**Task goal:**
Your task is to set down the records below again, exactly.

Dataset entries
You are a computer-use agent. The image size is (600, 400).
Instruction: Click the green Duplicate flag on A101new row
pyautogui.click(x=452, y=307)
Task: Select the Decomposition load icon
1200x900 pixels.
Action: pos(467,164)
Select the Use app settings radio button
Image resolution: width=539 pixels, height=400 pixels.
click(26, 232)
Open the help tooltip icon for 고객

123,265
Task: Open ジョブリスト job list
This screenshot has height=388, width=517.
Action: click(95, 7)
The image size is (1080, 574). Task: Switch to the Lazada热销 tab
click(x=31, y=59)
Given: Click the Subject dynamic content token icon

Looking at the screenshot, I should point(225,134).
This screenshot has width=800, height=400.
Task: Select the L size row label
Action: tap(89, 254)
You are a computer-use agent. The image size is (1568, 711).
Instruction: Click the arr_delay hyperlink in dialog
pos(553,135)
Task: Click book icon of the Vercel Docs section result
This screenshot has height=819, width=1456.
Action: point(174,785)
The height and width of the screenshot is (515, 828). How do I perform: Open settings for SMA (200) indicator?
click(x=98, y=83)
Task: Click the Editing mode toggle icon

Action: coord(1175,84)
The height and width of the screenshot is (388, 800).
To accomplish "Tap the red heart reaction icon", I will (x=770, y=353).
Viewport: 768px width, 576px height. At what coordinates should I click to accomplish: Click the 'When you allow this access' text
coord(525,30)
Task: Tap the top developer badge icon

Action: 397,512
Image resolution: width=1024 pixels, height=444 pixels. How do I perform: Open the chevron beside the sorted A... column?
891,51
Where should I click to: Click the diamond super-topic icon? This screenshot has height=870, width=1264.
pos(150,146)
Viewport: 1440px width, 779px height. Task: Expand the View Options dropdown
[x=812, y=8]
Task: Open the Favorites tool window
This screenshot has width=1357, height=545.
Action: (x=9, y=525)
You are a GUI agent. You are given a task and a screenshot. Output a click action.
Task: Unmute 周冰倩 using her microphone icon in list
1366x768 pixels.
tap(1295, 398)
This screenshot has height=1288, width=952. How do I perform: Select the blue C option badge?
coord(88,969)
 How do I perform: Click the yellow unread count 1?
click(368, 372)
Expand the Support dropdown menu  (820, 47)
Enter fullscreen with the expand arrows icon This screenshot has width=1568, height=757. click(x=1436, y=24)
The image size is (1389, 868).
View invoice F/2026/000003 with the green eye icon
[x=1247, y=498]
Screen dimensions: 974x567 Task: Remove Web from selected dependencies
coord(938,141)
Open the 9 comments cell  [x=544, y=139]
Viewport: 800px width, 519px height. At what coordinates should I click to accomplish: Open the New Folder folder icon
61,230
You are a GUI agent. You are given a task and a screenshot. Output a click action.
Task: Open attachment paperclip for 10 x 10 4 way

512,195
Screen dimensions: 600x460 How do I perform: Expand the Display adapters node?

**Written response:**
You are a computer-use agent. The image size is (600, 400).
Instruction: Click the green Duplicate flag on A101new row
pyautogui.click(x=452, y=307)
Task: Select the Decomposition load icon
1200x900 pixels.
Action: pos(467,164)
Select the Use app settings radio button
Image resolution: width=539 pixels, height=400 pixels.
click(26, 232)
Open the help tooltip icon for 고객

123,265
Task: Open ジョブリスト job list
This screenshot has height=388, width=517.
Action: click(95, 7)
The image size is (1080, 574). Task: Switch to the Lazada热销 tab
click(x=31, y=59)
Given: Click the Subject dynamic content token icon

Looking at the screenshot, I should point(225,134).
This screenshot has width=800, height=400.
Task: Select the L size row label
Action: tap(89, 254)
You are a computer-use agent. The image size is (1568, 711).
Instruction: Click the arr_delay hyperlink in dialog
pos(553,135)
Task: Click book icon of the Vercel Docs section result
This screenshot has height=819, width=1456.
Action: point(174,785)
The height and width of the screenshot is (515, 828). How do I perform: Open settings for SMA (200) indicator?
click(x=98, y=83)
Task: Click the Editing mode toggle icon

Action: coord(1175,84)
The height and width of the screenshot is (388, 800).
To accomplish "Tap the red heart reaction icon", I will (x=770, y=353).
Viewport: 768px width, 576px height. At what coordinates should I click to accomplish: Click the 'When you allow this access' text
coord(525,30)
Task: Tap the top developer badge icon

Action: 397,512
Image resolution: width=1024 pixels, height=444 pixels. How do I perform: Open the chevron beside the sorted A... column?
891,51
Where should I click to: Click the diamond super-topic icon? This screenshot has height=870, width=1264.
pos(150,146)
Viewport: 1440px width, 779px height. Task: Expand the View Options dropdown
[x=812, y=8]
Task: Open the Favorites tool window
This screenshot has width=1357, height=545.
Action: (x=9, y=525)
You are a GUI agent. You are given a task and a screenshot. Output a click action.
Task: Unmute 周冰倩 using her microphone icon in list
1366x768 pixels.
tap(1295, 398)
This screenshot has height=1288, width=952. How do I perform: Select the blue C option badge?
coord(88,969)
 How do I perform: Click the yellow unread count 1?
click(368, 372)
Expand the Support dropdown menu  (820, 47)
Enter fullscreen with the expand arrows icon This screenshot has width=1568, height=757. click(x=1436, y=24)
The image size is (1389, 868).
View invoice F/2026/000003 with the green eye icon
[x=1247, y=498]
Screen dimensions: 974x567 Task: Remove Web from selected dependencies
coord(938,141)
Open the 9 comments cell  [x=544, y=139]
Viewport: 800px width, 519px height. At what coordinates should I click to accomplish: Open the New Folder folder icon
61,230
You are a GUI agent. You are given a task and a screenshot. Output a click action.
Task: Open attachment paperclip for 10 x 10 4 way

512,195
Screen dimensions: 600x460 How do I perform: Expand the Display adapters node?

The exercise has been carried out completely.